Puis les gouvernements locaux s’approprient ce plan et se positionnement pour attirer des fonds du gouvernement. Ils veulent par exemple attirer cet argent afin de commencer à mettre en place des mesures pour attirer des entreprises. C'est pourquoi il y a une prolifération de pépinières d'entreprises en démarrage. Je pense à des villes secondaires qui veulent construire un grand parc d'entreprises d'IA pour attirer les sociétés qui font de l'automatisation automobile, elles obtiennent des fonds publics pour cela, mais il n'est alors jamais certain qu'elles attirent les entreprises qui font cela.

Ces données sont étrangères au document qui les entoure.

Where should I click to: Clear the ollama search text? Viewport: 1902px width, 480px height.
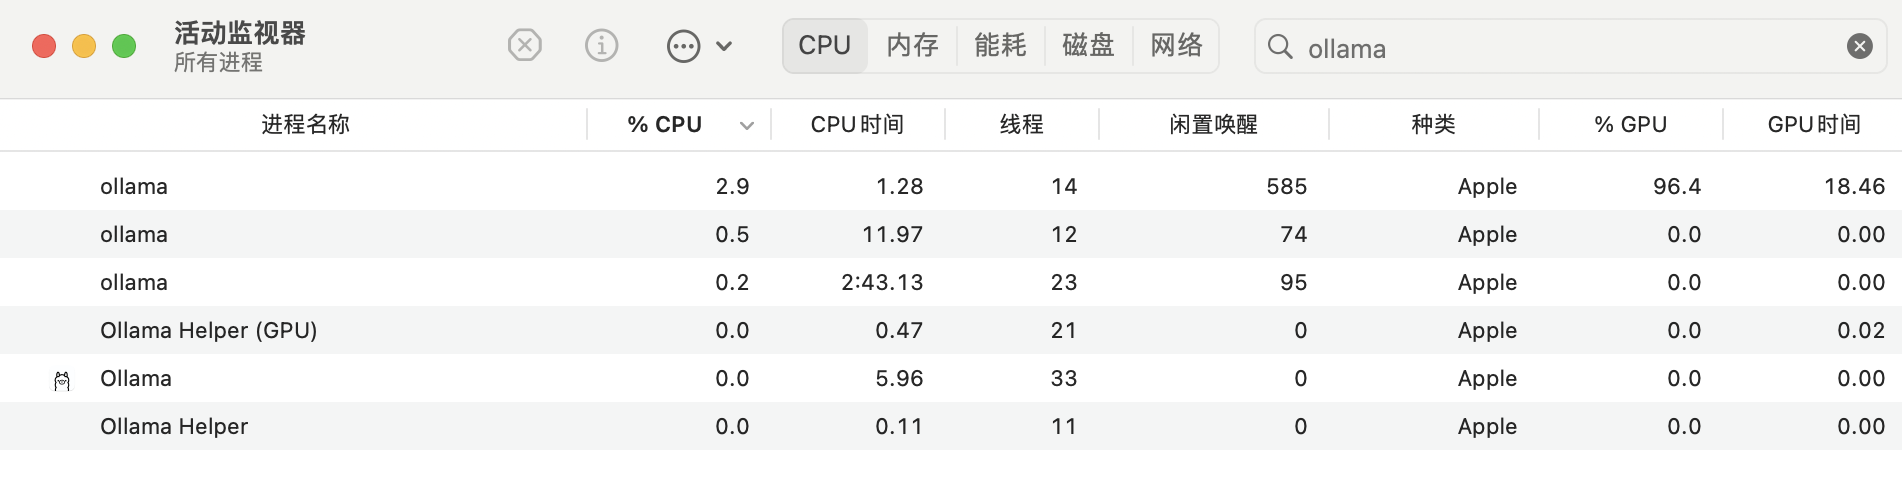tap(1859, 46)
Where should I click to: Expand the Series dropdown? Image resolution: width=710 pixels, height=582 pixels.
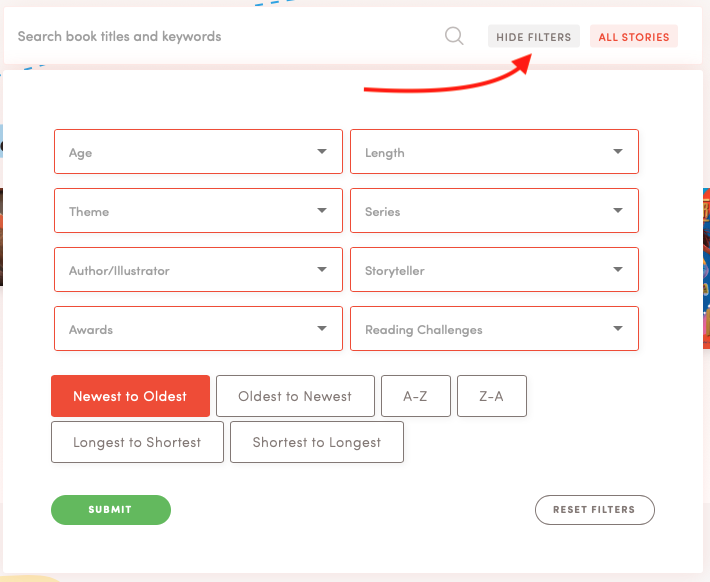pyautogui.click(x=494, y=211)
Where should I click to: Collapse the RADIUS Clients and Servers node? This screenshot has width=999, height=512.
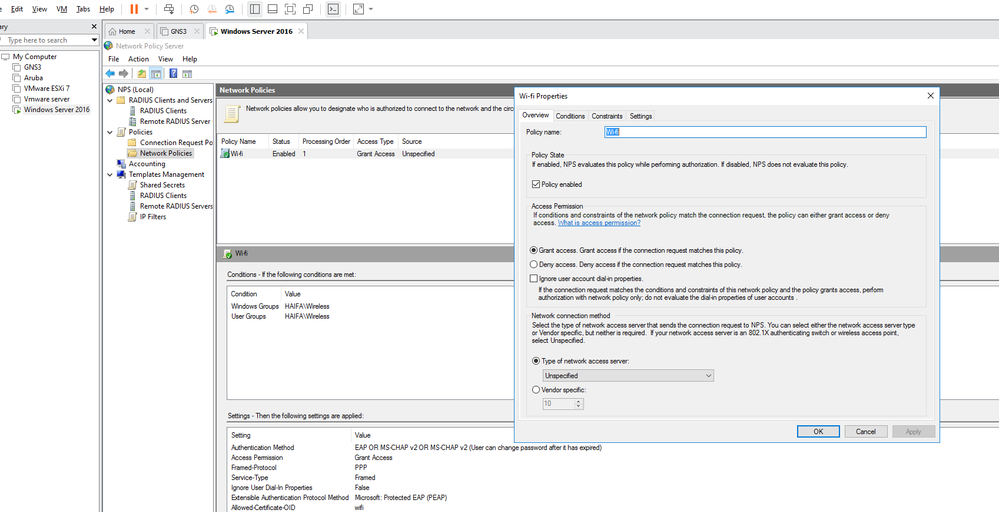point(109,100)
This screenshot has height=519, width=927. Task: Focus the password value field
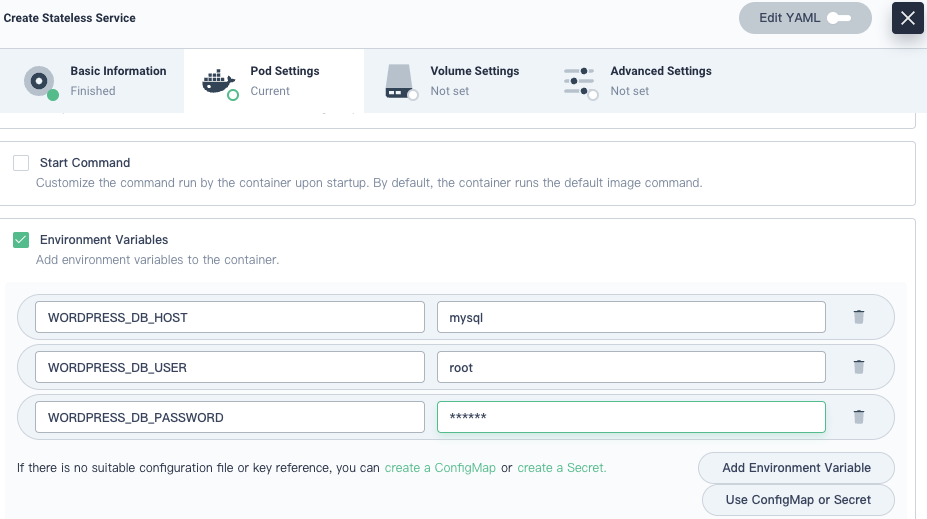(x=630, y=417)
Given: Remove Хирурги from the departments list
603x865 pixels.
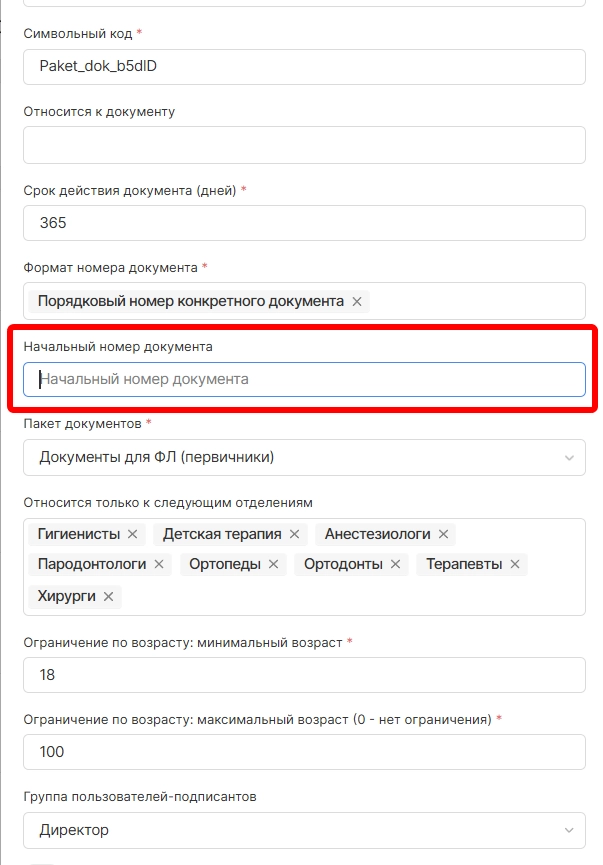Looking at the screenshot, I should 109,596.
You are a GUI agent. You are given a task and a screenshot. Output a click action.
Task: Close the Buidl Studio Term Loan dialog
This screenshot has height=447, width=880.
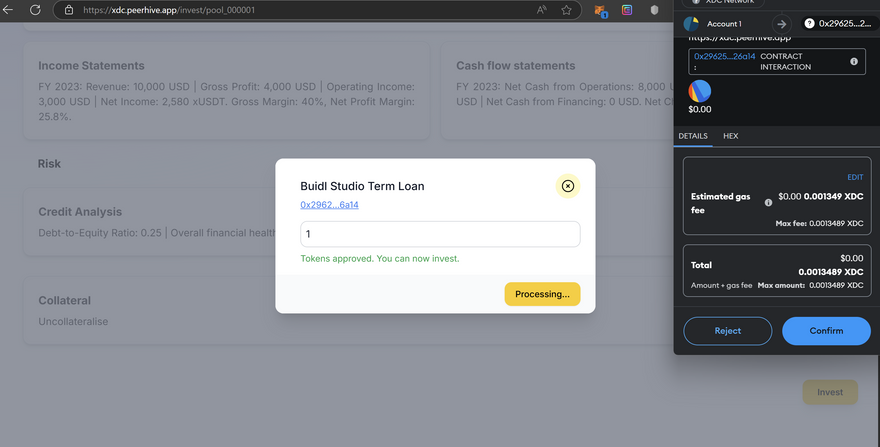click(x=567, y=186)
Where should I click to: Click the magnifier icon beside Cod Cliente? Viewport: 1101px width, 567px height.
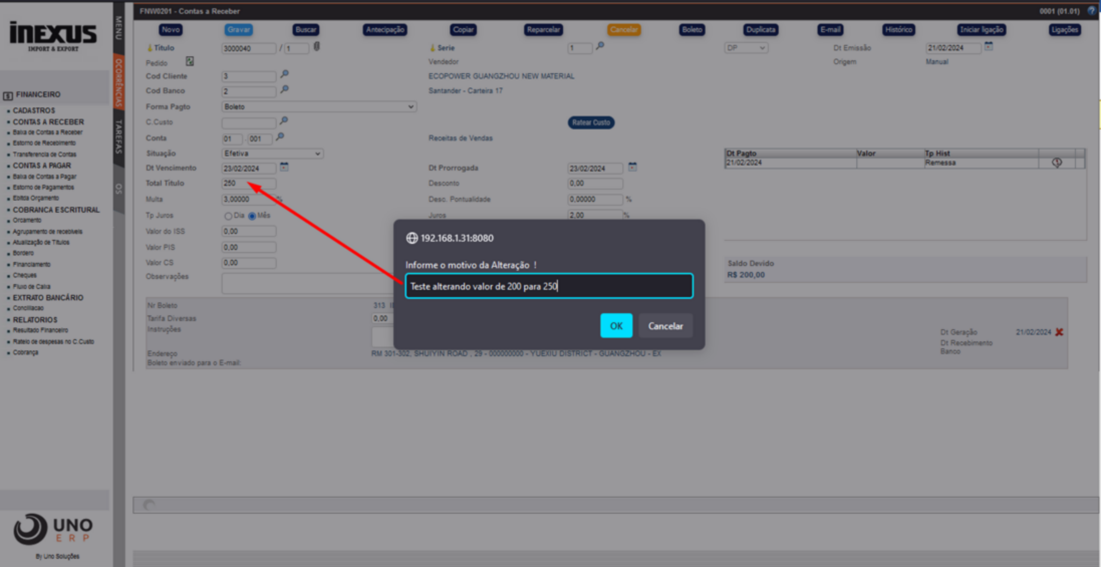(284, 75)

Il y a aussi ce phénomène où les entrepreneurs disent simplement qu’ils sont une « société d'IA » juste pour obtenir l'argent nécessaire à l'ouverture du parc alors qu’ils sont dans un tout autre secteur. Donc, de l’extérieur, il faut relativiser ce gigantesque effort sur l’IA ; quand certains regardent les taux de survie d'entreprises et les profits qu'elles peuvent réaliser en 3 à 5 ans, ils commencent à se dire que ce sera une bulle. D’un autre côté, les gouvernements locaux commencent à se rendre compte que si ce phénomène prend tant d'ampleur, cela signifie aussi que des emplois traditionnels commenceront à être déplacés ; et que dans certains secteurs, comme dans l'industrie ou les services, des organisations seront grandement perturbées par ces technologies. Il y a du coup des velléités, de la part du gouvernement central d’essayer de prédire quels modèles industriels seront efficaces. C’est d’autant plus important que les migrations internes pour raisons professionnelles sont de grande ampleur, et qu’avec l’IA certains secteurs anciennement actifs pourraient être balayés. Il y a donc un risque de gâchis énorme dont ils sont conscients.